Pre-draft measurables
| Height | Weight | Arm length | Hand span | Wingspan | 40-yard dash | 10-yard split | 20-yard split | 20-yard shuttle | Three-cone drill | Vertical jump | Broad jump | Bench press |
| 6 ft 1+1⁄2 in (1.87 m) | 229 lb (104 kg) | 33 in (0.84 m) | 9+1⁄2 in (0.24 m) | 6 ft 7+3⁄8 in (2.02 m) | 4.75 s | 1.64 s | 2.69 s | 4.36 s | 7.19 s | 33.5 in (0.85 m) | 10 ft 0 in (3.05 m) | 15 reps |
All values from NFL Combine/Pro Day

===Jacksonville Jaguars===
On April 27, 2025, Jackson signed with the Jacksonville Jaguars as an undrafted free agent. He was waived on August 26 as part of final roster cuts. Jackson was re-signed to the team's practice squad the following day. He signed a reserve/future contract with Jacksonville on January 12, 2026.

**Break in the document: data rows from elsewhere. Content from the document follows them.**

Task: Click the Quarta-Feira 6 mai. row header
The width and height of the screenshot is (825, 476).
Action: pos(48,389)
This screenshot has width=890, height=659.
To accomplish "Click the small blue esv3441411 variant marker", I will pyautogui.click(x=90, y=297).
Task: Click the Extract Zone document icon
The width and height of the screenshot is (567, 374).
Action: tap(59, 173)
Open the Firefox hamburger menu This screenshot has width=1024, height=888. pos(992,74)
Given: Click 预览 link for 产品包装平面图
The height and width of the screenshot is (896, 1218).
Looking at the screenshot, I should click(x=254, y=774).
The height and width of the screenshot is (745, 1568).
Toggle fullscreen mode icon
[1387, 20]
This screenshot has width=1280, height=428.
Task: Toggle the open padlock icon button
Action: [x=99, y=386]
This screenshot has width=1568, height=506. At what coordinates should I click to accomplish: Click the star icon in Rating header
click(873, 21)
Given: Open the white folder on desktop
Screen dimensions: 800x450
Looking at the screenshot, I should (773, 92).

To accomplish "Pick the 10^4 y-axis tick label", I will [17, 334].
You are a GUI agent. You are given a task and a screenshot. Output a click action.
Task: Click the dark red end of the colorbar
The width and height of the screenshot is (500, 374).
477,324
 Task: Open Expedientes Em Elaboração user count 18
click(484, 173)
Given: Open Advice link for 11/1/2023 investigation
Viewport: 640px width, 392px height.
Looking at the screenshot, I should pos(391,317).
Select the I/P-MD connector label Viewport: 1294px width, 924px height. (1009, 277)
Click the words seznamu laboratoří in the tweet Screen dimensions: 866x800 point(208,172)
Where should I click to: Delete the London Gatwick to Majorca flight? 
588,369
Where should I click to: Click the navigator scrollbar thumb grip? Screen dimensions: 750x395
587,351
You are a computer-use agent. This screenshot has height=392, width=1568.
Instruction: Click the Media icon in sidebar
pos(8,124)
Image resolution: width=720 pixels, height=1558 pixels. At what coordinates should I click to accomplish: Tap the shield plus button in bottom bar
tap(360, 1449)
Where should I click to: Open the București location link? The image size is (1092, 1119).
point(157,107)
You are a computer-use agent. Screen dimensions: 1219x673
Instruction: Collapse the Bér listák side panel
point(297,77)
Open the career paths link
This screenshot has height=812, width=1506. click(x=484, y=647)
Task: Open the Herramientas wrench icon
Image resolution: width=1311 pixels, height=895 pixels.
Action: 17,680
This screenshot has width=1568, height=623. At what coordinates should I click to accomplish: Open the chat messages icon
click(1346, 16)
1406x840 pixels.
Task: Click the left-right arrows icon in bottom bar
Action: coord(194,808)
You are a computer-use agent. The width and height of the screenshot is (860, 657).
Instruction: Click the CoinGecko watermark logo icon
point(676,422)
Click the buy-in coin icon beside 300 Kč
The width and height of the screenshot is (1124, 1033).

On May 11, 2026, Jackson was waived by the Jaguars.

===Philadelphia Eagles===
On August 10, 2026, Jackson signed with the Philadelphia Eagles. While making the tackle on the opening kickoff in the 2nd preseason game, he took a hit to the head that left him on the ground for several minutes before leaving the game in an ambulance. He was released from the hospital and returned home with his teammates. On August 24, Jackson was waived with an injury settlement.